■ **Task details**: Print exactly what appears from the line containing "[button] (36, 1680)" through the final line of the data below, pictures excluded.

Collected data entries:
BEGIN

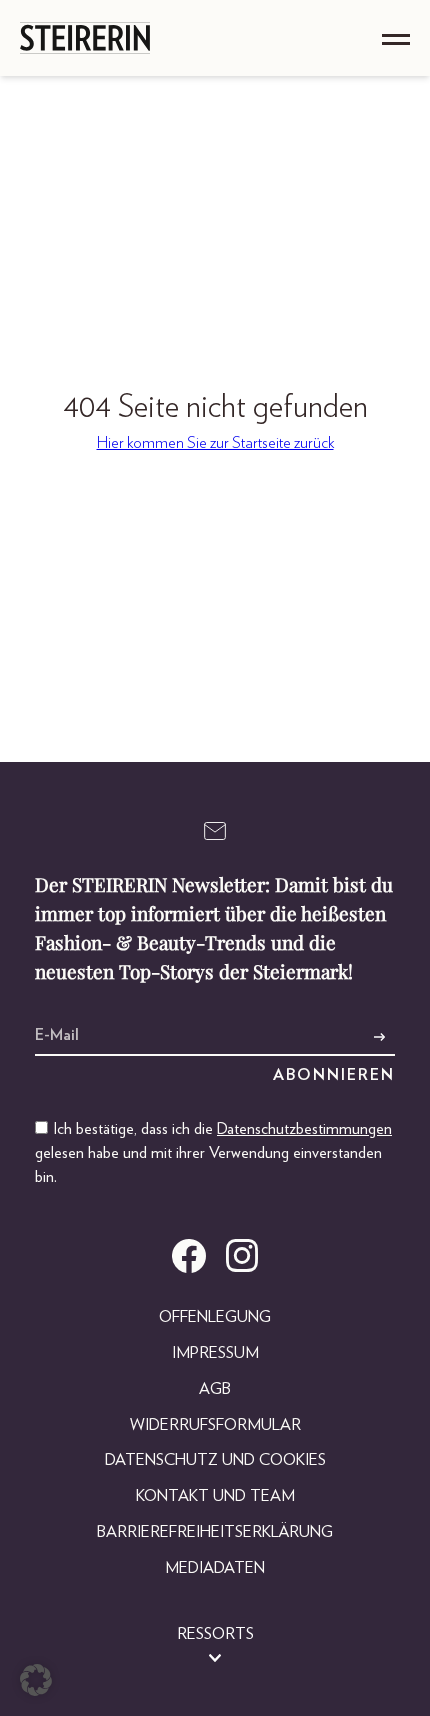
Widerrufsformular (215, 1425)
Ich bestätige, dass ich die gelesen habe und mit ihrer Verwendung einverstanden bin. (213, 1153)
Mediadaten (215, 1568)
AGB (215, 1389)
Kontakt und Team (215, 1496)
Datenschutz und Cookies (215, 1460)
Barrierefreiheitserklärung (215, 1532)
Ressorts (215, 1634)
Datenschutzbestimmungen (304, 1129)
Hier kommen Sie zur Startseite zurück (215, 443)
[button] (36, 1680)
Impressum (215, 1353)
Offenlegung (215, 1317)
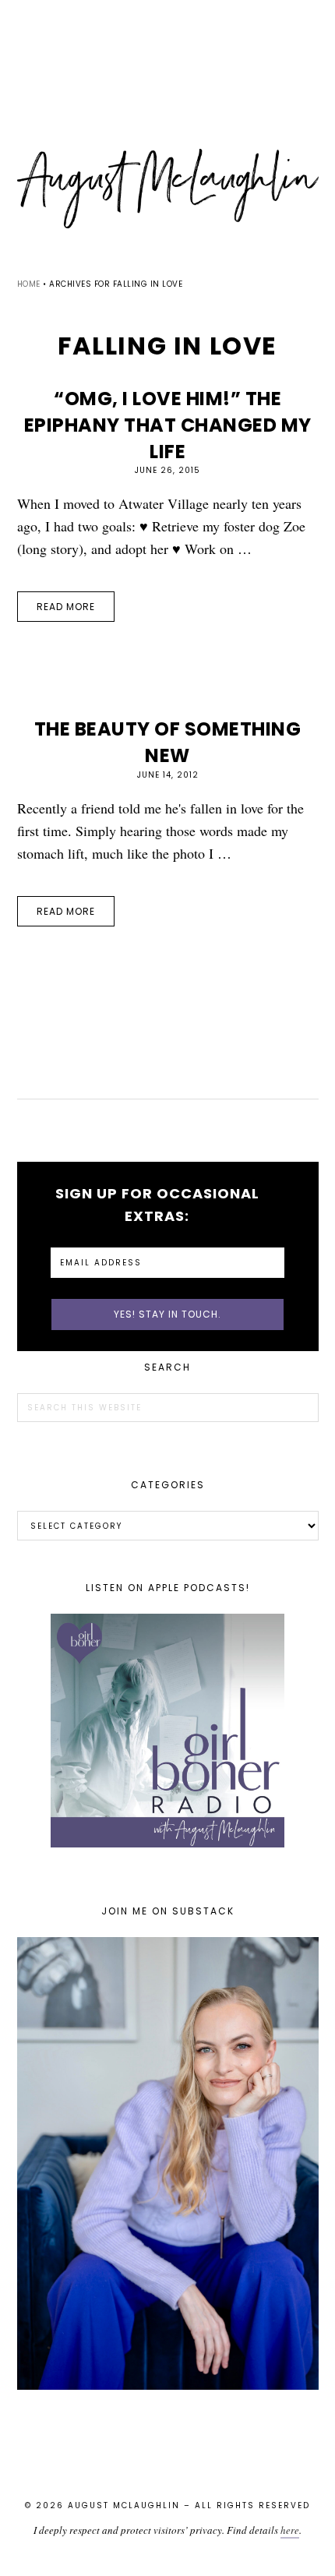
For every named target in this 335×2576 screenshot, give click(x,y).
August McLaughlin (168, 188)
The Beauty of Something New (168, 742)
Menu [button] (167, 32)
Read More (66, 606)
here (289, 2530)
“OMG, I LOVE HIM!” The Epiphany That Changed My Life (168, 425)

END

■ **Exercise result**:
[button] (36, 1680)
Impressum (215, 1353)
Offenlegung (215, 1317)
For every named target in this 335×2576 screenshot, give click(x,y).
August McLaughlin (168, 188)
The Beauty of Something New (168, 742)
Menu [button] (167, 32)
Read More (66, 606)
here (289, 2530)
“OMG, I LOVE HIM!” The Epiphany That Changed My Life (168, 425)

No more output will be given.